§ **The problem**
Show each line of the entries below in which the word "description" appears.

(Stored items from a collection)
--*--

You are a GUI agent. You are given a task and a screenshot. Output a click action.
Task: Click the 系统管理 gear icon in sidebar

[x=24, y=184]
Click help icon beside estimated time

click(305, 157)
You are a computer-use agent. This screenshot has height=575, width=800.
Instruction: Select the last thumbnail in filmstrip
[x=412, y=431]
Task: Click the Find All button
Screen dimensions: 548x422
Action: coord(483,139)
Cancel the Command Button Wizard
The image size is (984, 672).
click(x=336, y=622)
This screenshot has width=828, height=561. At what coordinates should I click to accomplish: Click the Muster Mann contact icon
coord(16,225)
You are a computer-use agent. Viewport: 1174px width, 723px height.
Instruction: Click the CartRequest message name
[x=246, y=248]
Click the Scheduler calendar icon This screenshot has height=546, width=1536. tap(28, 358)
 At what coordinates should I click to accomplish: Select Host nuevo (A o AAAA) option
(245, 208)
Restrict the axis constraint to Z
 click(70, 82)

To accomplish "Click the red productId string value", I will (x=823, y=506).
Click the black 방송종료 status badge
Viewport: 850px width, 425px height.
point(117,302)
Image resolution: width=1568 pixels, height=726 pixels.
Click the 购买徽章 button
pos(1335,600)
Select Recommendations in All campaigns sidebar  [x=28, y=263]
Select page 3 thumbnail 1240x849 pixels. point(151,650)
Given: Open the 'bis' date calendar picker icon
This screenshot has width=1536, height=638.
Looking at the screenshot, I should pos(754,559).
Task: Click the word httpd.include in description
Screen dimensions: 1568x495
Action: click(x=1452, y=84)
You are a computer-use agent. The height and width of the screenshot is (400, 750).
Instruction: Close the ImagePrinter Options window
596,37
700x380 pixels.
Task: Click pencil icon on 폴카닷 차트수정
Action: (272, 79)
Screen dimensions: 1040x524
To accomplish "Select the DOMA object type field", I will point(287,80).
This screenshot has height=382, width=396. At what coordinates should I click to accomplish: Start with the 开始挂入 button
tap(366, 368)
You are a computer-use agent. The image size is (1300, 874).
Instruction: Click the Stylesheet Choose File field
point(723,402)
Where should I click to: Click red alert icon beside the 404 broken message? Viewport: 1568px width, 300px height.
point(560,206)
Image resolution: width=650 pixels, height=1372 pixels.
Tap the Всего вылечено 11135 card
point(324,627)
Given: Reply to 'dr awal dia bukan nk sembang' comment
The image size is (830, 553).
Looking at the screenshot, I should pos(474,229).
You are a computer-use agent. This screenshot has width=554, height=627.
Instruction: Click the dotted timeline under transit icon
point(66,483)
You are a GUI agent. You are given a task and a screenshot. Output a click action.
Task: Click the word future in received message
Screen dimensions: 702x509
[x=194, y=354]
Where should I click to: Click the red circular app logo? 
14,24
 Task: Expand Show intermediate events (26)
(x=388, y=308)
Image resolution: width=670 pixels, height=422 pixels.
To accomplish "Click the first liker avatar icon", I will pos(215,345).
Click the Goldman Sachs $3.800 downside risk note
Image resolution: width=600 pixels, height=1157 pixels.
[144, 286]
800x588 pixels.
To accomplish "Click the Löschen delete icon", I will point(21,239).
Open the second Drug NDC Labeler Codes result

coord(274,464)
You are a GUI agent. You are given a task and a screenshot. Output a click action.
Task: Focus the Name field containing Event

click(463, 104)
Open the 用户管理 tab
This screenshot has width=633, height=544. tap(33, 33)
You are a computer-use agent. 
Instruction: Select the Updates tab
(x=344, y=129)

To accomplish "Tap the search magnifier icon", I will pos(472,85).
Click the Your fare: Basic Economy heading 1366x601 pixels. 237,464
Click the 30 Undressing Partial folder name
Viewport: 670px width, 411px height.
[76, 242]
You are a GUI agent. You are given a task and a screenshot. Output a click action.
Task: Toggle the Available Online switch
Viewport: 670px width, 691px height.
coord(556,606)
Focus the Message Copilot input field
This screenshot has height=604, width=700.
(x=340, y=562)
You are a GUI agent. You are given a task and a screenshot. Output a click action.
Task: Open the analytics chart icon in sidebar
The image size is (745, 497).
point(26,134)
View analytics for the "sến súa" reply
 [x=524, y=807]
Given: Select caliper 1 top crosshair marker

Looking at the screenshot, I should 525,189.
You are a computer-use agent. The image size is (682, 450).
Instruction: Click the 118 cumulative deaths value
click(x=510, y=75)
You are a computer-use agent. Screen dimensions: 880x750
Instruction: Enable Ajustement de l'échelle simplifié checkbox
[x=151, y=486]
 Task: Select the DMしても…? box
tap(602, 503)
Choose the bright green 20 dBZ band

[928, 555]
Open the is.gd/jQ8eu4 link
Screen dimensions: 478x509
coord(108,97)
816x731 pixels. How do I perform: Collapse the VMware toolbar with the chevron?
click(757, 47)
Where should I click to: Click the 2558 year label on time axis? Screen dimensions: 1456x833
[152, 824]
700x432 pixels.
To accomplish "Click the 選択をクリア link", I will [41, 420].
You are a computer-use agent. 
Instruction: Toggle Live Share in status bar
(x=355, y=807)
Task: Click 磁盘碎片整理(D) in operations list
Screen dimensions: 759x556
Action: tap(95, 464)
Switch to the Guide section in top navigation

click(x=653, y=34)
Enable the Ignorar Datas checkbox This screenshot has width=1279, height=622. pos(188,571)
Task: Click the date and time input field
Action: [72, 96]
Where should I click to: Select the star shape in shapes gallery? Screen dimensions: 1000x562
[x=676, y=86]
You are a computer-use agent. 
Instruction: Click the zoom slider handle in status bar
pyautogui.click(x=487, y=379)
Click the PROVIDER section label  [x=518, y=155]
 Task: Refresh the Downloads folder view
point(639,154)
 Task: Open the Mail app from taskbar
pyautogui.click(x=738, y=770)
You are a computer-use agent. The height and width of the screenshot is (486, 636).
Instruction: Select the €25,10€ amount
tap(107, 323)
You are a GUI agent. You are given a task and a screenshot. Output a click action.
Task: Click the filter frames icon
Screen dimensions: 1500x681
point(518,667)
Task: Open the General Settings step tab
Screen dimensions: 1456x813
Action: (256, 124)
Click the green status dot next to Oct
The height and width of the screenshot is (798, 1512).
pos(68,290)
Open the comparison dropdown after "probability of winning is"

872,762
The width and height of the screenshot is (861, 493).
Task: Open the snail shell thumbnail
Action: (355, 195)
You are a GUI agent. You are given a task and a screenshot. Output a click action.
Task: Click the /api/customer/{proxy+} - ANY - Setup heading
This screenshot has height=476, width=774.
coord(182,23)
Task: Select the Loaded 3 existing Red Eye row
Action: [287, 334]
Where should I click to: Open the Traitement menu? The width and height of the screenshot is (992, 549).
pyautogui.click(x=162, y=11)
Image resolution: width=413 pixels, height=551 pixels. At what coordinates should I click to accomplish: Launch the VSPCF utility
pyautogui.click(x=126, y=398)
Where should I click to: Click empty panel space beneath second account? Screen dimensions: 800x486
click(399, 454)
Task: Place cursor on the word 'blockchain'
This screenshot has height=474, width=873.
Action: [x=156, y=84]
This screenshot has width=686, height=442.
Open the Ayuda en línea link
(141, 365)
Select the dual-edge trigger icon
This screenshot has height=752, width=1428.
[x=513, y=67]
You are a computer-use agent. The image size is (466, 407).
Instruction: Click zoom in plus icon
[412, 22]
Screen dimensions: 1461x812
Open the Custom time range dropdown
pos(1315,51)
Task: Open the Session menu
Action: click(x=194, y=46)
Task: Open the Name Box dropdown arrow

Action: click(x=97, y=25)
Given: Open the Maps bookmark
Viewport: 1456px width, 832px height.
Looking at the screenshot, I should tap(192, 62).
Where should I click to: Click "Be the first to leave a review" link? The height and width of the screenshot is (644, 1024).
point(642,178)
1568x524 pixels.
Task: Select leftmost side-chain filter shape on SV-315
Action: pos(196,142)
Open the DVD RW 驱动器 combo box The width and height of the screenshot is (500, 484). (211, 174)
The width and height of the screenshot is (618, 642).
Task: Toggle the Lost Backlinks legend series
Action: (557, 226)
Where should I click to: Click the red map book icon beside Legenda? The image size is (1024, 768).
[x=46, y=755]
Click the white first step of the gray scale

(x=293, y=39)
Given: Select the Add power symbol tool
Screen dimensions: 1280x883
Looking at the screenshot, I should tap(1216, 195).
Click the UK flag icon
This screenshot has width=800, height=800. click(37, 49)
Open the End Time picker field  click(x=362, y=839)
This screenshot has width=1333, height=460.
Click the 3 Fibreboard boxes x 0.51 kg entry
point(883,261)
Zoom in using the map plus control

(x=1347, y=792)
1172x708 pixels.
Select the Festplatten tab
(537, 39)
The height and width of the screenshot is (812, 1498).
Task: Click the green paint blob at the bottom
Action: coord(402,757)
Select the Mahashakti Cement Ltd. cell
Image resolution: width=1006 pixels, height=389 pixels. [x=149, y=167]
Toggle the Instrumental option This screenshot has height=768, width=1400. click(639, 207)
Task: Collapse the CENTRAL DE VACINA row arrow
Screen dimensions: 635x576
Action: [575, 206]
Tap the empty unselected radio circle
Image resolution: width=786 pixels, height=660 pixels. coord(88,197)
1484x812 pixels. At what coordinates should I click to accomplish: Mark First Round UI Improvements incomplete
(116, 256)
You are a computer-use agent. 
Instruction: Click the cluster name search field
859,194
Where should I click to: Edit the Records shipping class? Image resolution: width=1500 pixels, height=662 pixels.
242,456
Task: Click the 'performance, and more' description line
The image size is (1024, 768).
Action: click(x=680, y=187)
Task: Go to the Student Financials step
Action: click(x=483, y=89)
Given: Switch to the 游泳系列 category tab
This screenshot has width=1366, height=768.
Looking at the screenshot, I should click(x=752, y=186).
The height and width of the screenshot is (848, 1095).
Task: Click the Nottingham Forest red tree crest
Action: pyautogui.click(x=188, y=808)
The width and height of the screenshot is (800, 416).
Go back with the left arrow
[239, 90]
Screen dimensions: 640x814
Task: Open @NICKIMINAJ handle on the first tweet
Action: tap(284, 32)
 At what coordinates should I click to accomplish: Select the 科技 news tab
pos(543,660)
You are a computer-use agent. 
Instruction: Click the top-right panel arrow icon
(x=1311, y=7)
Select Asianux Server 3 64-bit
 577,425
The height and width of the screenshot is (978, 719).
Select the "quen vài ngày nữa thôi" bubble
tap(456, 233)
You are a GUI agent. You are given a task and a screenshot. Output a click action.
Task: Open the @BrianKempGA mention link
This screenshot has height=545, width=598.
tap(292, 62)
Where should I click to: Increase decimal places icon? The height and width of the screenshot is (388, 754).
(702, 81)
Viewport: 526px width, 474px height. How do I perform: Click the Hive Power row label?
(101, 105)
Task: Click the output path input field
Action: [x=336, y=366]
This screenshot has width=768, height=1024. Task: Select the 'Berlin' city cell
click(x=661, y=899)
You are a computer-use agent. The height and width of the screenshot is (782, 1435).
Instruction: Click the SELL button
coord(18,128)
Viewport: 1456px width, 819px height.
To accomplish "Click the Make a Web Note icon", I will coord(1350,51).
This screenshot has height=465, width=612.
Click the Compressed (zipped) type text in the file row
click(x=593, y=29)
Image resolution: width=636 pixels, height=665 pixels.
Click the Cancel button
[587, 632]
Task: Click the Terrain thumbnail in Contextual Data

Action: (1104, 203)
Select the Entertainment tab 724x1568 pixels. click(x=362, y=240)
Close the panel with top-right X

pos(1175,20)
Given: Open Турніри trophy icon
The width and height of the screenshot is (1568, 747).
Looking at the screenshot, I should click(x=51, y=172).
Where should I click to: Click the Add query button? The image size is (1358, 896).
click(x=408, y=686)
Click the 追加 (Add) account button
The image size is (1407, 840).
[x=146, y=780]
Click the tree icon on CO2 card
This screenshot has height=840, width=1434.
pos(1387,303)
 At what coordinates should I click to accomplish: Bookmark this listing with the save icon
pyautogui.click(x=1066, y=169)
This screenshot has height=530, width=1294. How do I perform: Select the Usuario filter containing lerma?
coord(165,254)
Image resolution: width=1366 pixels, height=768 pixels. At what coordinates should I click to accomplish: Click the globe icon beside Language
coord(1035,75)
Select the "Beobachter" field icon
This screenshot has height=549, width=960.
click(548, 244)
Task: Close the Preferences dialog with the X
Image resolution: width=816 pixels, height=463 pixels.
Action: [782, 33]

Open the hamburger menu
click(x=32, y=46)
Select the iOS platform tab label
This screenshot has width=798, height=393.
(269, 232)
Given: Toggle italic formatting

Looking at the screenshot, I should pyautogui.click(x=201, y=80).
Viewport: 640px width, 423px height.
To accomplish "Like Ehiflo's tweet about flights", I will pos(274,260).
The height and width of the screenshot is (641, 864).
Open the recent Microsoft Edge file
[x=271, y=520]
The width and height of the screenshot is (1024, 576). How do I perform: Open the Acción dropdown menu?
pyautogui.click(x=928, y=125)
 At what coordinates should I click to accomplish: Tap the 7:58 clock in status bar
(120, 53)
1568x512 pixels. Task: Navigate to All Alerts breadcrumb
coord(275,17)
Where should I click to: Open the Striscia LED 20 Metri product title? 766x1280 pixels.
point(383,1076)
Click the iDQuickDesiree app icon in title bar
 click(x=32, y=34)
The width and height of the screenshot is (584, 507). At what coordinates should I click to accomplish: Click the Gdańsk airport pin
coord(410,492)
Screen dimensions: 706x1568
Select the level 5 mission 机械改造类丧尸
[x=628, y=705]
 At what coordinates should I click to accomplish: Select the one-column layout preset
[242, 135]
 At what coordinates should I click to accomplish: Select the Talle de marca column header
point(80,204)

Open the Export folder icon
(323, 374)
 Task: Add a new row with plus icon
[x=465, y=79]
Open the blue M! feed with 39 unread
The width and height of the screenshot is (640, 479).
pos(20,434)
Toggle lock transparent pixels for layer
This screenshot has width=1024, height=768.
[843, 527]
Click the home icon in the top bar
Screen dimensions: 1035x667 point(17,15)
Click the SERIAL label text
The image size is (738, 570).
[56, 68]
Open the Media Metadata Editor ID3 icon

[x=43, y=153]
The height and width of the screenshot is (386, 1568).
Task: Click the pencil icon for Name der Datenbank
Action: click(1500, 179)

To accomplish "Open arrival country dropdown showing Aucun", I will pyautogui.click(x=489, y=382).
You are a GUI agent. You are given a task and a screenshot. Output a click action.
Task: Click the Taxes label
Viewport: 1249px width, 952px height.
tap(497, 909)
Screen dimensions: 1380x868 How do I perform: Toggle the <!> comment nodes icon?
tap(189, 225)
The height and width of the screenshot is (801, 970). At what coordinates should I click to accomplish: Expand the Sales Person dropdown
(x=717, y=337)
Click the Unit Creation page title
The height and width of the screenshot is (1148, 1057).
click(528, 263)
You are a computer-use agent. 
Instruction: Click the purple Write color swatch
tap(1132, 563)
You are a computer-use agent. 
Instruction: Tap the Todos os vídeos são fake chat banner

--*--

§ **Solution**
Task: Click the word httpd.include in description
Task: Click the 'performance, and more' description line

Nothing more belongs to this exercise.